Jem Southam's "July 1996" is the first in a series of photographs that he took chronicling the changes at a pond in Upton Pyne, England.
WELLESLEY - "Jem Southam: Upton Pyne" is a pond-sized show (there are just 21 photographs) about an an English pond. Its concerns are oceanic, though: the struggle - or is it alliance? - between timelessness and time.
Southam is an English landscape photographer who uses an 8-by-10-inch view camera. It produces a large image of great clarity. (View cameras are also cumbersome and require long exposure times, which means few photographers use one.) From 1996 to 2001, Southam photographed at regular intervals a waste pond in the village of Upton Pyne, near where he lives, in rural Devon.
Locally known as the Black Pit, the pond began as part of an 18th-century manganese mine. After the mine was abandoned, in the 19th century, the site began to fill with rainwater and runoff and became a local dumping ground.
The scene sounds grim: Black Pit, abandoned mine, dumping ground. This is southwestern England, though, with its unconquerable greenery. The pond, in fact, is in the midst of Upton Pyne, and a whitewashed house overlooks it. It's clear that people don't give it a wide berth. Even the trash they leave looks rather sedate. Enhancing that effect is the soft, indirect light Southam relied on. He shot in early morning or late afternoon - not quite magic hour, but close enough. So the appearance of the site is surprisingly picturesque. (Well, usually: In a picture from December 2001 the pond surface has a thick, brown sheen with the drained look of tainted chocolate.)
This relative picturesqueness meant Southam could ignore ecological and social concerns to concentrate on his real interest here: incremental change, both natural and manmade. He had photographed the pond before, but the inspiration for recording it over time was quite specific. Cycling by one day, he noticed a man working on the pond's margins. He learned that the man, who lived in the house by the pond, had decided to try and clean it up. As it happened, the man would later abandon the task - it would, in turn, be taken up by another resident - but Southam had his project.

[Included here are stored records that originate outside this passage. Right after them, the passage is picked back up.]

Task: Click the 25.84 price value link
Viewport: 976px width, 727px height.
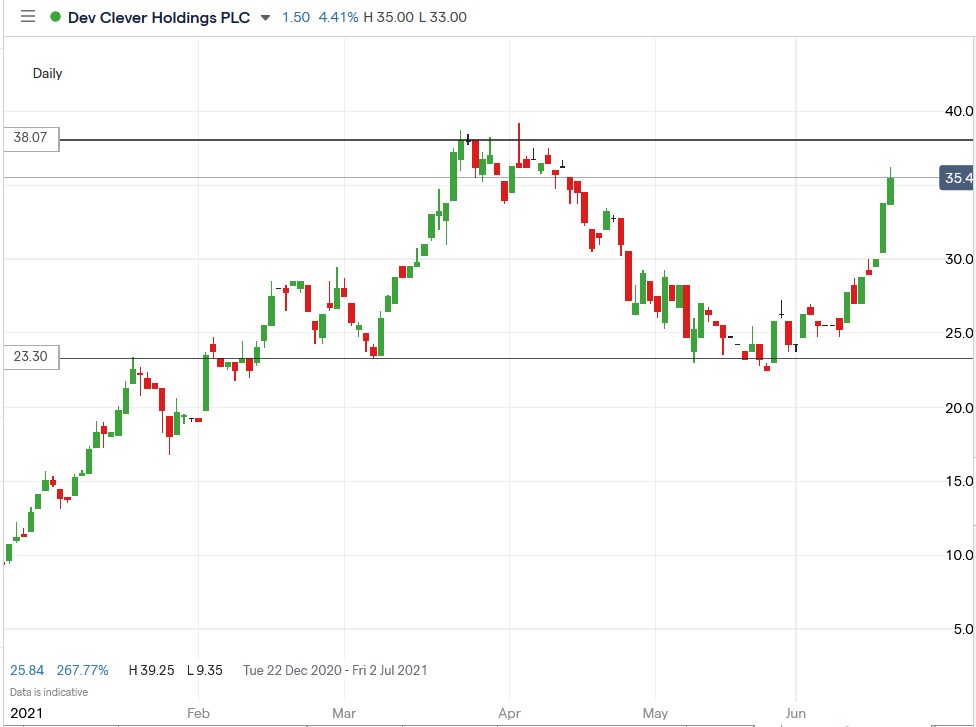Action: 26,670
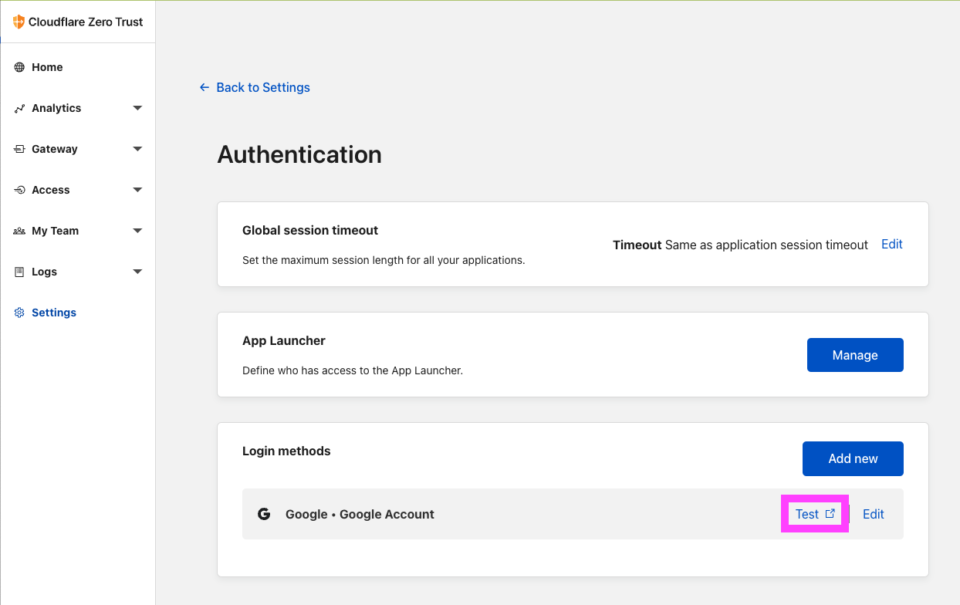Go to the Settings menu item
960x605 pixels.
point(54,313)
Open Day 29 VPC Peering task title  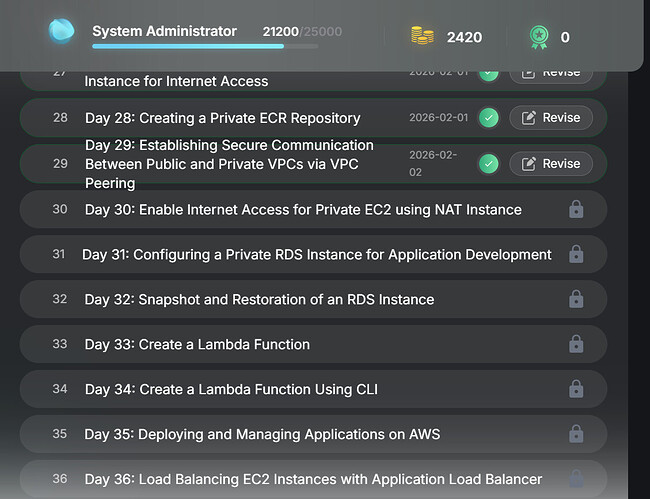[x=229, y=164]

Southam has an unemphatic (one is tempted to say English) eye. This is very much to the good, as his pictures are big - 24 inches by 37 inches - and in color, thus adding a further density of detail to them. In the first picture, for instance, from July 1996, the pond shares the frame with a beached rowboat, a truck parked in the background, and a pair of rather nonchalant chickens in the foreground. Confident in the inherent interest of his subject, Southam feels no need to thrust specific elements at us. There's a leisureliness to these images that makes them all the easier to take in and ponder.

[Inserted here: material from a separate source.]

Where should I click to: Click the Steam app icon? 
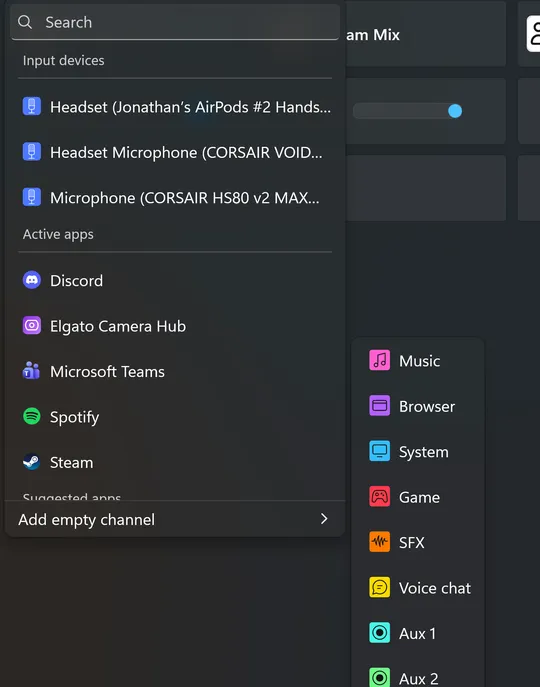32,462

It isn't so much the pond one ponders as the way it reflects (or not) the passage of time. But for the occasional glimpse of a motor vehicle or television antenna, we could be looking at a scene from Thomas Hardy's Wessex more than a century ago. The title of each photograph is the month and year Southam took it - not the day, though; that would be too urgent. Further enhancing the unhurried, timeless quality of the Upton Pyne pictures is the nature of the view camera. It records slowly, which encourages us to see slowly, too.
Yet alteration, at however leisurely a pace, does come. The seasons, much more than the removal of refuse or filtering of the pond, see to that. Southam's approach may be visually austere, but that complements the fecundity of the setting. Even in winter, there is much green to be seen; and at its most polluted the pond never ceases to be a rich tangle of root and branch. It's in the unfurling of leaves and falling of branches that we find revealed most clearly the unfurling and falling of time.
Four concluding photographs step back to give a sense of Upton Pyne's agricultural surroundings. We see farm equipment and plowed fields, puddles and much mud. There's also a hand-written sign off to the side in the two last photographs that reads "Slow Down Please." It nicely sums up a show to savor.